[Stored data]
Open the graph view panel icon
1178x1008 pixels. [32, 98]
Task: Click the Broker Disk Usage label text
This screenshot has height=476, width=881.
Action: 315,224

Task objective =
Reproduce the whole of the records exactly, so that no line differs from the source above.

Solution to the exercise =
Open the graph view panel icon
1178x1008 pixels. [32, 98]
Task: Click the Broker Disk Usage label text
This screenshot has height=476, width=881.
Action: 315,224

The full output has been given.